Un petit ‘dunkelflaute’ qui plane sur la Belgique provoque une flambée des prix de l'électricité. Le terme ‘dunkelflaute’ est une combinaison des mots allemands ‘dunkel’, qui signifie ‘sombre’, et ‘Flaute’, qui signifie ‘accalmie’, décrit l'apparition simultanée de l'obscurité et d'une accalmie dans l'activité du vent. Les dunkelflautes se produisent plusieurs fois par hiver dans le nord-ouest de l'Europe. Ils durent généralement de 1 à 3 jours.
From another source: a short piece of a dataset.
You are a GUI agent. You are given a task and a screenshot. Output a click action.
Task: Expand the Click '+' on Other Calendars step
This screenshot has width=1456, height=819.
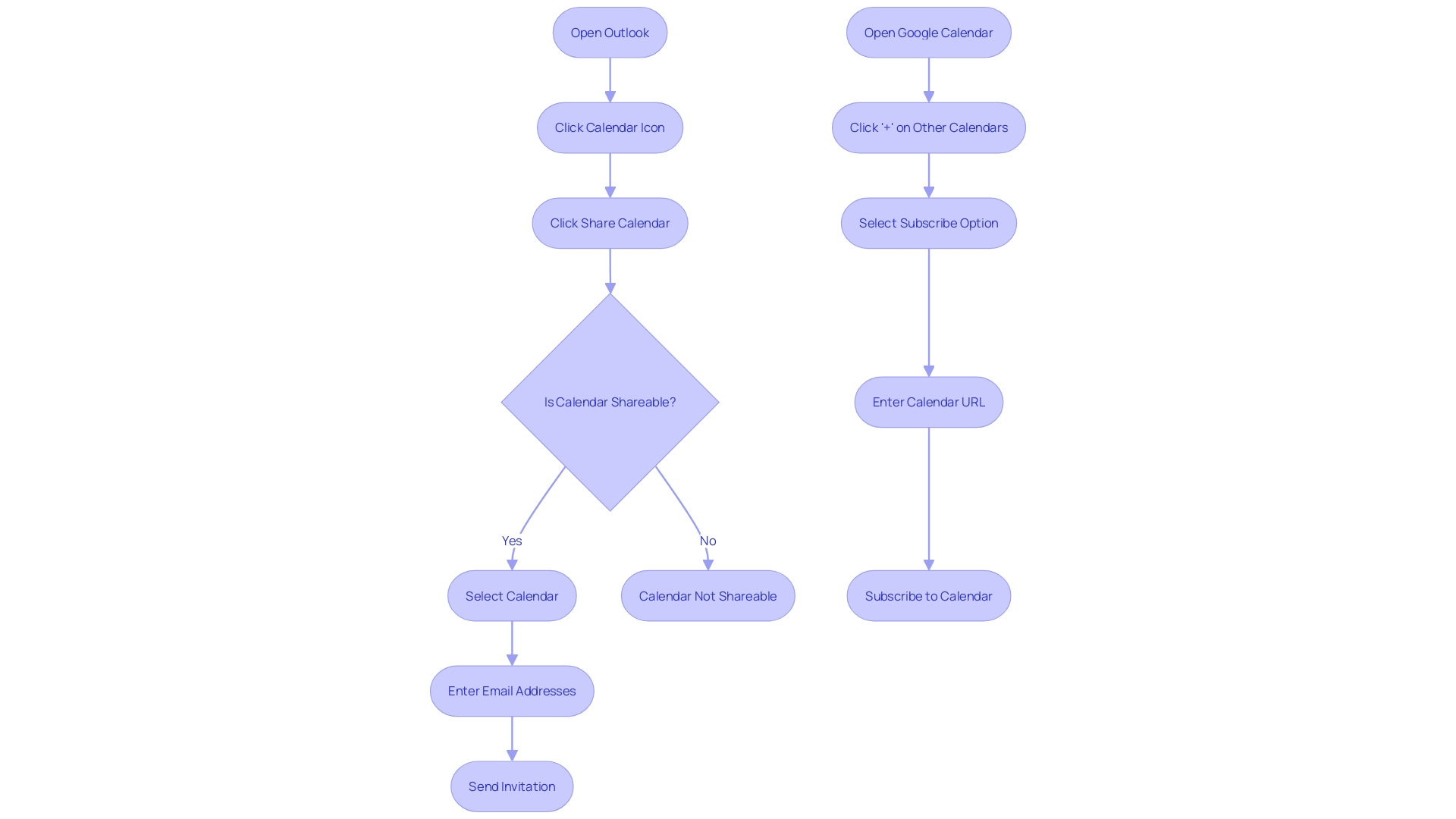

Ce phénomène est dû au temps gris et sans vent prévu, qui entraîne une très faible production d'énergie renouvelable. Lorsque la production d'énergie renouvelable diminue, le système électrique doit faire appel aux centrales à gaz et aux importations, qui sont plus coûteuses.
Prix marginaux
Ces sources fixent souvent le prix marginal sur le marché de gros. Hier, sur le marché de gros de l'électricité, il fallait payer jusqu'à 135 euros par mégawattheure pour recevoir de l'électricité aujourd'hui.
La Belgique couvre les dunkelflautes en utilisant des centrales électriques au gaz, les importations, la capacité de réserve stratégique et la réduction temporaire de la demande par les grands consommateurs. Les dunkelflautes constituent un test de résistance pour un système basé sur les énergies renouvelables. Ils soulignent l'importance du stockage de l'énergie, de la flexibilité de la demande et d'une meilleure répartition géographique des énergies renouvelables.
Même en été, une telle journée grise et sans vent peut se produire. Faire fonctionner les climatiseurs dès que le soleil disparaît peut alors entraîner une hausse des prix de l'électricité. Au lieu d'un ‘dunkelflaute’ (bleu foncé), nous parlons alors d'un ‘hitzeflaute’.’